● **Stated problem a**
From the article on pretrial risk assessment in Utah, extract the passage from "The following is" to "and Austin Fashimpaur.".

The following is a summary of their research, written by Elishka Johnson and Kaylee Meyers
Based on research by Mason Moore, Elishka Johnson, Kaylee Meyers, Jensen Coombs, Brian Arcos-Flores, Amanda Cleary, Anisa Habib, and Austin Fashimpaur.
Analysis and History of PSA Software in Utah
What to do with defendants before their trial is a complicated question full of value judgements and ethical dilemmas. Courts typically wouldn’t want to release someone who would commit a new crime, especially a violent crime, before their trial date, but they also wouldn’t want to incarcerate someone who would not commit any crime while awaiting trial. These are people who have not yet had their day in court, and should be presumed innocent, after all. A less serious scenario that courts nonetheless also want to avoid is releasing people who will flee in an attempt to escape justice, which would necessitate the expenditure of time and money to track a defendant down and bring them back to trial.
Before the advent of pretrial risk assessment software, like the Public Safety Assessment (PSA) analyzed here, a monetary bail system was used to determine who would go free. The “judicial officer [established] probable cause and then [set] monetary bail per the level of the offense charged according to the bail schedule…Judicial officers [exercised] their discretion in determining the bail amount as well as the form of payment” (A Performance Audit of Utah’s Monetary Bail System p. 3). However, the monetary bail system is seriously flawed. Cash bail criminalizes poverty. Instead of keeping dangerous people in jail and letting safe people go free until trial, it merely keeps poor people in jail. Considering that even short jail times can have severe impacts on the lives of defendants and their families, bail only exacerbates economic inequality. Defendents who cannot pay bail may lose their jobs, housing, or child custody, undermining their ability to earn a living and keep their families together. Because poverty in America is not distributed evenly across racial lines, criminalizing poverty tends to mean criminalizing Blackness too, resulting in widening racial inequality as well. Not only is the bail system anti-poor and potentially racist, but it is also expensive. Because it’s based on who can pay rather than who presents an actual risk to society, states end up incarcerating many people unnecessarily. Keeping defendants in jail pre-trial is a cost that bail schedules do little to reduce.

Stored data entries
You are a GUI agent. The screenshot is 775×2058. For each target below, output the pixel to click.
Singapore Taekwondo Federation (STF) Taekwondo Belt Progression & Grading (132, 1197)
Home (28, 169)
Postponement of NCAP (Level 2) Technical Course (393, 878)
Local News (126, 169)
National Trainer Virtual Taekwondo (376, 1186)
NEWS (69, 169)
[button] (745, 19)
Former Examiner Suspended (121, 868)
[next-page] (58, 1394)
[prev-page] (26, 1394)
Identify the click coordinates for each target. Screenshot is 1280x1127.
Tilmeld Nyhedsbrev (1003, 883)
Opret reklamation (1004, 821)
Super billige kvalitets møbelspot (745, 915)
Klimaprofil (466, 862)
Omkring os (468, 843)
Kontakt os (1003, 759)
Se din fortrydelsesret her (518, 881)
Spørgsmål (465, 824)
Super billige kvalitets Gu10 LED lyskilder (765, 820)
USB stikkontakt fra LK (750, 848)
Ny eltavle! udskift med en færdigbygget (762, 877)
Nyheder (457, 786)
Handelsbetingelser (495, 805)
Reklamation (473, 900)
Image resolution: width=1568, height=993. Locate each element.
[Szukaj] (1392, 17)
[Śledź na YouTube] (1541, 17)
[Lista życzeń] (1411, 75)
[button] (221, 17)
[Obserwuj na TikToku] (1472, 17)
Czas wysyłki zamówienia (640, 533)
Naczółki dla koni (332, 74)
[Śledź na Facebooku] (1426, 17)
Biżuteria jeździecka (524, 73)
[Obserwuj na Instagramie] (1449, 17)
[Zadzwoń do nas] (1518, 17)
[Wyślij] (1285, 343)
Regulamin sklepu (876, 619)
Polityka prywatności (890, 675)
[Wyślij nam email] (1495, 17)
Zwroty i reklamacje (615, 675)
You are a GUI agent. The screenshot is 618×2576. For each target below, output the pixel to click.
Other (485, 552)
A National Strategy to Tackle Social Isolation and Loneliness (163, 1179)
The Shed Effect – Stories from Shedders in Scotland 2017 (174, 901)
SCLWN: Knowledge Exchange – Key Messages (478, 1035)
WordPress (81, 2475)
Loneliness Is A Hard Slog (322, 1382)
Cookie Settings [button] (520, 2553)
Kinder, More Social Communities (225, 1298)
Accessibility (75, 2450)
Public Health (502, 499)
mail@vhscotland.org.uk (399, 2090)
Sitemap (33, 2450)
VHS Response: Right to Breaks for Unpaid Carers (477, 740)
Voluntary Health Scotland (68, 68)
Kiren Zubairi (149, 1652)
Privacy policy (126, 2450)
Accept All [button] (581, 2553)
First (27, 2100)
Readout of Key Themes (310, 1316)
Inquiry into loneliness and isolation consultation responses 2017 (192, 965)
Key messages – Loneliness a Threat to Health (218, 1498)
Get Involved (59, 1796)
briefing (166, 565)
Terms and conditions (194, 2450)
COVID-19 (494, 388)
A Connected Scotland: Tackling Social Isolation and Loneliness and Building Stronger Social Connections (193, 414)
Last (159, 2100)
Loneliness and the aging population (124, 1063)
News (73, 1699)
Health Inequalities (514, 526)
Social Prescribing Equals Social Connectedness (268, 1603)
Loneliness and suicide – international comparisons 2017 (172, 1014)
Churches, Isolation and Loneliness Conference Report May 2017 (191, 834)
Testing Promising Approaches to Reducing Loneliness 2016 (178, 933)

● **Stated problem b**
Convert the stored data entries from the line with "Image resolution: width=1568, height=993." to the line with "Sitemap (33, 2450)" into a Markdown table with the columns Row and Line, omitting blank lines.

● **Exercise output a**
The following is a summary of their research, written by Elishka Johnson and Kaylee Meyers
Based on research by Mason Moore, Elishka Johnson, Kaylee Meyers, Jensen Coombs, Brian Arcos-Flores, Amanda Cleary, Anisa Habib, and Austin Fashimpaur.

● **Exercise output b**
| Row | Line |
|---|---|
| 1 | Image resolution: width=1568, height=993. Locate each element. |
| 2 | [Szukaj] (1392, 17) |
| 3 | [Śledź na YouTube] (1541, 17) |
| 4 | [Lista życzeń] (1411, 75) |
| 5 | [button] (221, 17) |
| 6 | [Obserwuj na TikToku] (1472, 17) |
| 7 | Czas wysyłki zamówienia (640, 533) |
| 8 | Naczółki dla koni (332, 74) |
| 9 | [Śledź na Facebooku] (1426, 17) |
| 10 | Biżuteria jeździecka (524, 73) |
| 11 | [Obserwuj na Instagramie] (1449, 17) |
| 12 | [Zadzwoń do nas] (1518, 17) |
| 13 | [Wyślij] (1285, 343) |
| 14 | Regulamin sklepu (876, 619) |
| 15 | Polityka prywatności (890, 675) |
| 16 | [Wyślij nam email] (1495, 17) |
| 17 | Zwroty i reklamacje (615, 675) |
| 18 | You are a GUI agent. The screenshot is 618×2576. For each target below, output the pixel to click. |
| 19 | Other (485, 552) |
| 20 | A National Strategy to Tackle Social Isolation and Loneliness (163, 1179) |
| 21 | The Shed Effect – Stories from Shedders in Scotland 2017 (174, 901) |
| 22 | SCLWN: Knowledge Exchange – Key Messages (478, 1035) |
| 23 | WordPress (81, 2475) |
| 24 | Loneliness Is A Hard Slog (322, 1382) |
| 25 | Cookie Settings [button] (520, 2553) |
| 26 | Kinder, More Social Communities (225, 1298) |
| 27 | Accessibility (75, 2450) |
| 28 | Public Health (502, 499) |
| 29 | mail@vhscotland.org.uk (399, 2090) |
| 30 | Sitemap (33, 2450) |